Terrorism and extremism continue to pose a threat to Switzerland, the Federal Police Office’s internal security report for 2004 has revealed.This content was published on May 26, 2005 - 13:05
Switzerland is not a principal target for terrorists, but violent crime, youth crime and the activities of mafia networks remain causes for concern.
In its report published on Thursday, the police office said Switzerland does not play a major role in the financing or organising of terrorism.
Links do exist between Swiss residents and terrorist groups, it said, but these individuals are under constant observation.
The report made it clear however that "the vast majority of Muslims in Switzerland reject both the aims of the Islamists and the use of violence by extremists and terrorists".
Director Jean-Luc Vez said there was no evidence either that Switzerland was a main target for terrorist groups such as al-Qaeda.

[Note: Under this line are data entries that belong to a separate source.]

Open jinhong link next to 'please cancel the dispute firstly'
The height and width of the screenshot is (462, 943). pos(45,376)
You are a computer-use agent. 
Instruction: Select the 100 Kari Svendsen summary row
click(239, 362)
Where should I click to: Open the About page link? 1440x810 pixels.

But he added that the terrorist attacks in Madrid in March 2004 had shown that Europe – and therefore Switzerland – was not invulnerable.
Only in isolated and chance cases last year were Swiss citizens victims of terrorist attacks abroad.

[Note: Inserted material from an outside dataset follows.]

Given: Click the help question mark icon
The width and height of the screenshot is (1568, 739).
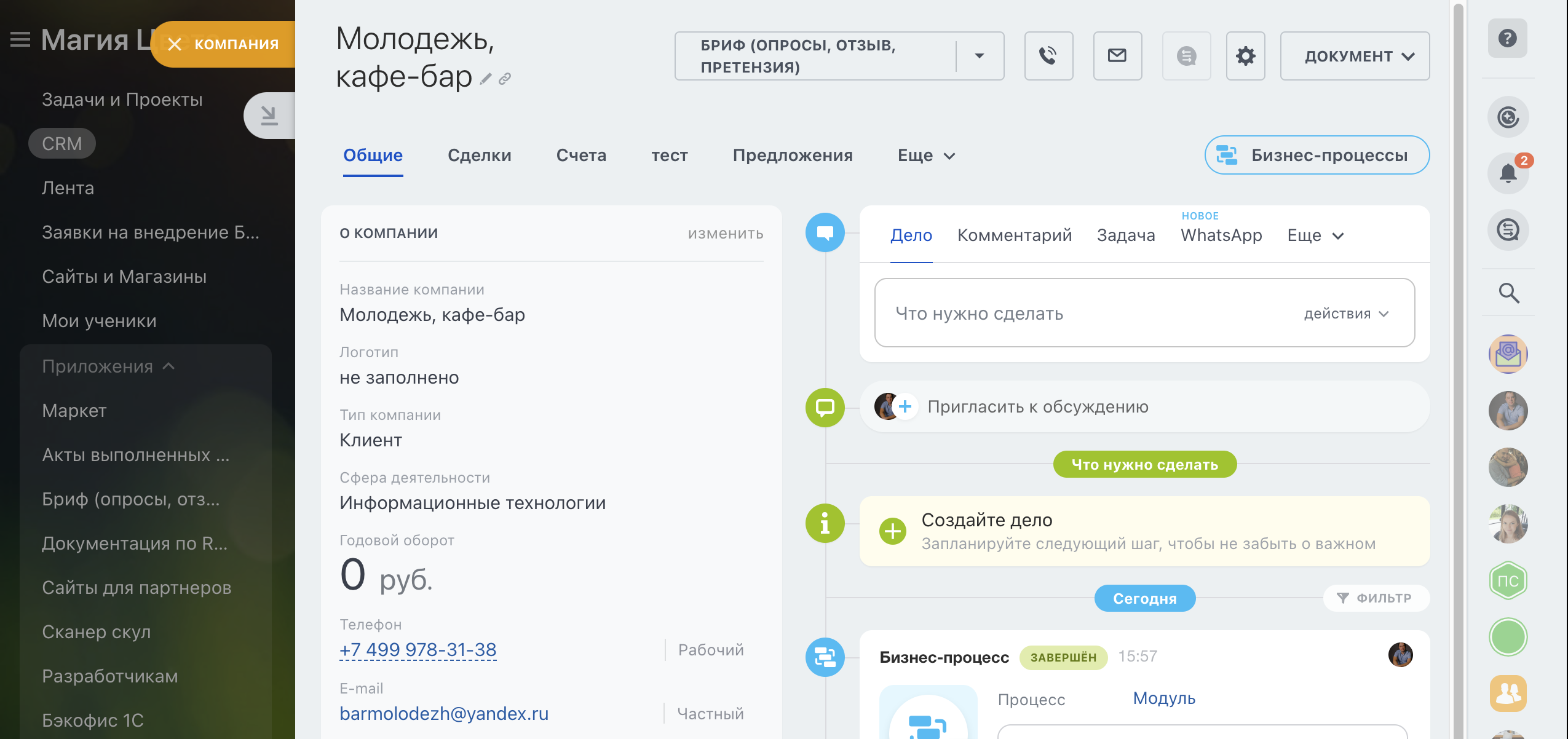Looking at the screenshot, I should point(1507,38).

The report said the main problem regarding right- and leftwing extremism in Switzerland is the considerable potential for violence whenever such groups clash.
The rise in fights at football and hockey matches at all levels is also causing concern. According to the report, hooligans from abroad are increasingly attending sporting events in Switzerland.
Additional problems remain youth violence and the activities of criminal organisations such as the 'Ndrangheta from Calabria in southern Italy, ethnic Albanians, networks from the former Soviet Union and West Africa or groups from the Dominican Republic.
Human trafficking is also becoming increasingly professional, the report added.
swissinfo with agencies
The Federal Police Office estimates there are around 1,000 rightwing extremists in Switzerland and 2,000 leftwing extremists.
There are an estimated 400 militant hooligans and 600 tacit supporters.